Ces doutes, ces anxiétés jetaient sur l’avenir de la jeune femme un voile épais que son esprit se fatiguait à vouloir percer.

— Lady Penrhyn, permettez-moi de vous présenter mistress Christison de Dunleath et miss Christison.

Ces seuls mots, prononcés par lady Macfarren au moment où on se mettait à table pour dîner, firent tressaillir Eleanor. Elle avait devant elle la veuve et la fille de cet homme d’affaires auquel David attribuait la ruine de son père, et qui, du produit de ses rapines, avait acheté ce Dunleath, l’objet de tant de désirs auxquels la pupille de David s’était si ardemment associée. Mistress Christison n’avait rien de remarquable qu’une sorte de bienveillance banale et bavarde. La fille était, des pieds à la tête, une vieille fille. Depuis l’âge de seize ans, elle songeait au mariage, et il y avait vingt-neuf ans qu’elle y songeait en vain : non qu’elle n’eût trouvé maint et maint parti dont elle eût pu s’accommoder avec des prétentions un peu moins hautes et un moins vif désir de gagner sur le marché ; mais il s’était toujours trouvé que, lorsqu’un prétendant s’offrait à Tabitha Christison, il était de ceux qu’elle jugeait indignes d’aspirer à sa main, — et que cette main si précieuse n’avait jamais été sollicitée par ceux que Tabitha Christison, dans le secret de son ame, appelait à l’honneur de la posséder.
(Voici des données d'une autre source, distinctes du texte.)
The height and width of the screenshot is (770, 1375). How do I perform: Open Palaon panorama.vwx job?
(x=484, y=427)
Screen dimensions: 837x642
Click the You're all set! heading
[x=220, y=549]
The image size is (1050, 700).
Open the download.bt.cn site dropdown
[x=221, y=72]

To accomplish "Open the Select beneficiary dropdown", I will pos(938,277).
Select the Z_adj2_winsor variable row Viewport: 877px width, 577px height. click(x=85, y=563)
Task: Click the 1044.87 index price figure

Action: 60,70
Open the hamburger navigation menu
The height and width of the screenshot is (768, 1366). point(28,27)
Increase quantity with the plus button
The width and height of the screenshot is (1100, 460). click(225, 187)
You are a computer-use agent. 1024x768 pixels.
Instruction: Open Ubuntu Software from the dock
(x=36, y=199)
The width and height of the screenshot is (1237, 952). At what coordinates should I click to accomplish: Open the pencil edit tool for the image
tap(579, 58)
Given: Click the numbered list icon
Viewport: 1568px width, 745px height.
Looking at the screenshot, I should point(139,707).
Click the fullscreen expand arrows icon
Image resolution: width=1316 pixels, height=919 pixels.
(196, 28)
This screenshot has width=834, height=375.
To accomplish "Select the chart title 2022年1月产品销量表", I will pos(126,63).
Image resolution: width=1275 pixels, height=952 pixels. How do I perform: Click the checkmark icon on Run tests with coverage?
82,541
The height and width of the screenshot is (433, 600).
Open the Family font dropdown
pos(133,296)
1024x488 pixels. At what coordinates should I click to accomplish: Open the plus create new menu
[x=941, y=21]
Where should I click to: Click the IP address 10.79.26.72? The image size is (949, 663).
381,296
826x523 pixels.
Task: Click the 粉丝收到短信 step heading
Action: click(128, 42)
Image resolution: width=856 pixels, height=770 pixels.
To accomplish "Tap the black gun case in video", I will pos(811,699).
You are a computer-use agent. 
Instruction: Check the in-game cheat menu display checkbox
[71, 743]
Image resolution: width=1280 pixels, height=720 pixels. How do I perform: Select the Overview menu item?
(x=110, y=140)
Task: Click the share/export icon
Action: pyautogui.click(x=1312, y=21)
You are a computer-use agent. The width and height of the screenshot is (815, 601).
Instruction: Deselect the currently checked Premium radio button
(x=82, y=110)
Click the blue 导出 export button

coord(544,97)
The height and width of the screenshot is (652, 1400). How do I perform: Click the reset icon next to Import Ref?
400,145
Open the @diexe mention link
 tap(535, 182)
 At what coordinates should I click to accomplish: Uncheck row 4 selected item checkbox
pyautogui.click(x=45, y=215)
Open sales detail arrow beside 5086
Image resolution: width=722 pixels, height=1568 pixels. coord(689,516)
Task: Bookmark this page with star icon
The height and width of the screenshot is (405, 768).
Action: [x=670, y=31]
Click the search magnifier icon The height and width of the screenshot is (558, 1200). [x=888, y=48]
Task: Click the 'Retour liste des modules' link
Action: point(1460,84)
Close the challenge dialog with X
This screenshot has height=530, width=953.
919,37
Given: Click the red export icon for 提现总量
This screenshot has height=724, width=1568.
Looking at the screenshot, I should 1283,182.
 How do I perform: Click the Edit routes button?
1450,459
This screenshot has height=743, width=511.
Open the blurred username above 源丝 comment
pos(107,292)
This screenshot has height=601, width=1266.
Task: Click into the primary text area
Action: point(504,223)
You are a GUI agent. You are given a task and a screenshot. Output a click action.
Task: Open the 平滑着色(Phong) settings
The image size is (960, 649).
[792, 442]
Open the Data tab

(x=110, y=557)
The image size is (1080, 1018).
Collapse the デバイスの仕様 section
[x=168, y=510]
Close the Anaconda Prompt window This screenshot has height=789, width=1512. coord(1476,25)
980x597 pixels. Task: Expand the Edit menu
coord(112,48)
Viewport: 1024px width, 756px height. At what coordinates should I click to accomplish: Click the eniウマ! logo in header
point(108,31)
Or, s’il est des vieilles filles à qui rien ne manque, pour figurer au calendrier, que la canonisation, — tendres et nobles ames qui, par des liens volontaires et sacrés, remplacent le joug conjugal, sœurs de charité près des malades, mères d’adoption pour l’orphelin, auxiliaires bénis d’une veuve chargée de famille, — il est une autre race de vierges surannées, toujours complotant, toujours médisant, toujours mêlées à toutes sortes d’intrigues, confites en flatteries, gonflées de fiel et de jalouses fureurs, impatronisées chez les autres en dépit de toute résistance, de tout mauvais procédé, de toute insinuation fâcheuse, et, comme le ver au cœur du fruit, insectes immondes au cœur des familles, rongeant et gâtant à plaisir les plus belles.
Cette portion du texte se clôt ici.